I read a wonderful book today that made me think of you and Mr Noone and Fata: A Time to Keep Silence, by Patrick Leigh Fermor, about his time in monasteries in France and Cappadocia.

An apt title, too.
 
"Worrying is a lot like a rocking chair. It gives you something to do, but it doesn't get you anywhere.

Write that down."
 
I read a wonderful book today that made me think of you and Mr Noone and Fata: A Time to Keep Silence, by Patrick Leigh Fermor, about his time in monasteries in France and Cappadocia.

An apt title, too.

I have not read it.

But I shall.
 
I read a wonderful book today that made me think of you and Mr Noone and Fata: A Time to Keep Silence, by Patrick Leigh Fermor, about his time in monasteries in France and Cappadocia.

An apt title, too.

Especially for a Trappist.

I haven't read any of his works, but the New York Review of Books have been reprinting his stuff over the last few years here in the States.
 
I have not read it.

But I shall.

It's wonderful, and less than 100 pages including great black and white photographs.

In church there was a kind of minstrels' gallery from which the guests, like Moslem ladies in a zenana, gazed down at the Trappists. The Victorian Gothic architecture of the church had none of the Romantic splendour of Solesmes; it was a great, dark north-Oxford nightmare, a grey sepulchre in the depths of which, hour upon hour, the chanting monks stood or knelt. The glaucous light was drained of colour. Fathoms below, columns of beard and brown home-spun, were the foreshortened lay-brothers. Beyond, their white habits and black scapulars covered by voluminous cowls, evolved the choir-monks. Each topiaried head was poised, as it were, on three cylinders of white fog: the enveloped body flanked by two sleeves so elongated and tubular that their mouths touched the ground, flipping and swinging, when the monks were in motion, like the ends of elephants' trunks.
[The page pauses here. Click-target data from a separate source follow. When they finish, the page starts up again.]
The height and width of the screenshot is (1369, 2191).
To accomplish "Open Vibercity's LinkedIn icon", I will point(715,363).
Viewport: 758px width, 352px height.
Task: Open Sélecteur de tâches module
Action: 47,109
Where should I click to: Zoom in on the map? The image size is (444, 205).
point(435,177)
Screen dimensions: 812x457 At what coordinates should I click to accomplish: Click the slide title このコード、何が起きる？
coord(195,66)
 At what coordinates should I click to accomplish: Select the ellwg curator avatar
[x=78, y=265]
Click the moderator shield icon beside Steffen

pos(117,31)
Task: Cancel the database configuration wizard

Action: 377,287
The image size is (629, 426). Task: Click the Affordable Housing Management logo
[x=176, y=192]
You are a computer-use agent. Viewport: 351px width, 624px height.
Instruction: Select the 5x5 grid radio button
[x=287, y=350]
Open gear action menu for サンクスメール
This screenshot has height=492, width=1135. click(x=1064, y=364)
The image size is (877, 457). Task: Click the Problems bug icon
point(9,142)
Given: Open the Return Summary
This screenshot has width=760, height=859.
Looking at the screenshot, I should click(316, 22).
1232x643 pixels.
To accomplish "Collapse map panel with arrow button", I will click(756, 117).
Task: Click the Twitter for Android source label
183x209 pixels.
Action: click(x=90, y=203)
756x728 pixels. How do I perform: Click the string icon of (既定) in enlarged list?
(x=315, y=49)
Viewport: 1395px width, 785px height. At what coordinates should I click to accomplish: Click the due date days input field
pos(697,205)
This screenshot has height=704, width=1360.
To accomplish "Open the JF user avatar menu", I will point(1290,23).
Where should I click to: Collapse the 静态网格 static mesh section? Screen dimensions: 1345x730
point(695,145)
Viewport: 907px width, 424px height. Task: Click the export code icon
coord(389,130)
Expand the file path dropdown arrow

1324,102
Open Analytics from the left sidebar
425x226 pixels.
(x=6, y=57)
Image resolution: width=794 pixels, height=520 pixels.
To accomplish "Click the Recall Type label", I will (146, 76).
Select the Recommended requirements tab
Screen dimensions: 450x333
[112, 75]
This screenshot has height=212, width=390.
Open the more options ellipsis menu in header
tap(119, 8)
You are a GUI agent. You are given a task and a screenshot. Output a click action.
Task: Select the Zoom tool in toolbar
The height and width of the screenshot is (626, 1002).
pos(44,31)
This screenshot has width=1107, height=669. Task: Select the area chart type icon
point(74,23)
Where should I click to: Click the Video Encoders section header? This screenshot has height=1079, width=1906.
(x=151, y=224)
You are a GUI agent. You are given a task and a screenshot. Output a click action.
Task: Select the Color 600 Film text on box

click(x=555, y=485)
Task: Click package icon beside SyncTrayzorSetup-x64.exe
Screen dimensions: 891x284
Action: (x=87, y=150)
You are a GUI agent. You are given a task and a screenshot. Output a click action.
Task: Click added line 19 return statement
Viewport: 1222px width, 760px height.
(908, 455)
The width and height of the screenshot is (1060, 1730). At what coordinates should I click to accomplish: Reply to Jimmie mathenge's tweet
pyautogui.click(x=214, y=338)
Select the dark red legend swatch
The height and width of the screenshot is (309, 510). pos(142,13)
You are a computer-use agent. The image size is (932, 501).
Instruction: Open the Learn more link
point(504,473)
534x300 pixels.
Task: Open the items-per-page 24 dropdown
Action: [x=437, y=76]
In the seclusion of a cell—an existence whose quietness is only varied by the silent meals, the solemnity of ritual, and long solitary walks in the woods—the troubled waters of the mind grow still and clear, and much that is hidden away and all that clouds it floats to the surface and can be skimmed away; and after a time one reaches a state of peace that is unthought of in the ordinary world.
 
Especially for a Trappist.

I haven't read any of his works, but the New York Review of Books have been reprinting his stuff over the last few years here in the States.

He's distantly related to me. Lived the most incredible life.
 
The Jiffy Pop has reached its maximum height and exploded, because he refuses to take the pan off of the burner. The kernels are causing the kitchen to be filled with the odor of scorching. But, still, he stands and shakes the pan.

Would he rather collapse on the kitchen floor, than leave the smoke filled kitchen?

Does he want the kitchen to catch fire ? Stainless steel, stone, copper, ceramic and a tin ceiling.

Burn, baby, burn?
 
Getting shit done! Well, not me...Gman and my boy. It's nice to see how well they work together.
Got to pick up more wood and nails and hope it doesn't rain too much.
Looking forward to sleeping in a bit tomorrow, snuggling and having a nice breakfast.